We were on the road to Biskra, the “Queen of the Desert.” Sand, sand
everywhere, as we looked across the dreary spaces as far as the eye
could reach. Frequently the monotony was relieved by the long lines of
caravans passing to and fro; they were picturesque and poetical; they
moved with stately motion and graceful swing across the background of
never-ending and often shifting sand.

Had this been our only experience with the Camels which compose the
caravans, we would have returned with glowing accounts and waxed
eloquent over these beasts of burden. We would have assured our friends
of their patience and fortitude and with growing enthusiasm described
the showy trappings and effective poses which charmed us on the desert
road. But alas! We came to know the Camel well at close range and truly
“familiarity breeds contempt.”

The Camels about Biskra were the long-legged variety commonly called
Dromedaries. They had but one hump and averaged from about six and
one-half to seven and one-half feet in height; and from muzzle to tip of
tail they measured ten or eleven feet. While the majority were of a
light sandy color, it was not impossible to find a white, grey, brown or
even black Camel, but a black Camel was held in great contempt by the
Arabs. The hair was irregular in length and almost woolly in places. The
callouses, large and prominent, were found on the breast and joints of
the legs, making cushions for the beast to rest upon when lying down or
kneeling. These callous places, scarcely showing at birth, grow with
advancing age.

It is true that these animals, ungainly and uncouth at near view, are
indispensable to the Arab of the desert; but all their generations of
domestic life have failed to cultivate in their stupid minds any
affection or care for their masters. Their obedience is passive and
their apparent patience only stupidity, for they are unamiable,
obstinate and disagreeable.

The Camel varies nearly as much as do the horses of our own country.
There are many grades and degrees from the ordinary baggage Camel to the
high-toned thoroughbred which corresponds to our high-class race horse.
These racing Camels are long-legged and long-necked, the hump stands
upright; is conical in shape and covers about one-fourth of the length
of the body; the head is rather short, the eyes large and dull, and the
ears very small but mobile. The hair is especially fine and soft.
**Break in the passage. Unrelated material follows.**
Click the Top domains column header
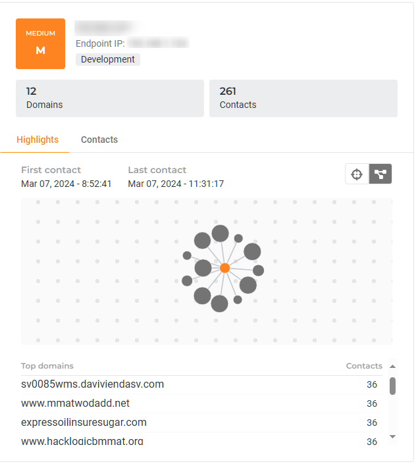Viewport: 416px width, 468px height. (x=47, y=366)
A friend of ours who owned a fine saddle Camel was able to make from
eighty to ninety miles a day if his Camel was well fed and watered and
was allowed a rest at noon. This pace he was able to continue without
injury for three or four consecutive days, and after a well earned rest
he could repeat the journey.

A baggage Camel, carrying a load of perhaps three hundred pounds, would
not make over thirty miles a day, but could often march twelve hours or
longer without rest. However, a man of position would never condescend
to ride on a baggage Camel.

               [Illustration: ASIATIC OR BACTRIAN CAMEL.
                         (Camelus bactrianus.)]

Our friend told us that in buying saddle Camels for our desert ride we
would be obliged to pay about sixty-five dollars each, and that we must
look for those with soft backs, those which did not require the whip and
would not cry when getting up or lying down. But he added that with
these excellent traits we must not expect too much, for the best Camel
was capable of every fault associated with a vicious disposition. And,
indeed, when, some days later, our favorite Camel, when passing an Arab
riding a donkey, turned his head suddenly and gave the man’s arm a
vicious bite, we were well satisfied that our friend’s estimate of the
Camel’s disposition was absolutely correct. The wound inflicted by our
animal was very severe, as the bite of a Camel usually is. We sought our
friend’s aid in adjusting the matter and he related some of his
experiences with this ungrateful animal.

At one time he was the owner of a Camel to which he had always been
especially kind. He started on a journey across the desert, and after
annoying him in every possible way with a continued persistence
surprising in so stupid a beast, the Camel, in a fit of rage, broke into
a gallop, throwing the gentleman from his saddle to the ground, trampled
upon him and then galloped away at its own sweet will. We were also told
that when the natives found that their Camels had a grudge against them,
they so feared the revengeful beasts that they would place their
clothing before the Camel and hide themselves behind bushes. The animal
would then expend its rage upon the clothing, trampling and tearing it;
the injury, real or imagined, would then be forgotten.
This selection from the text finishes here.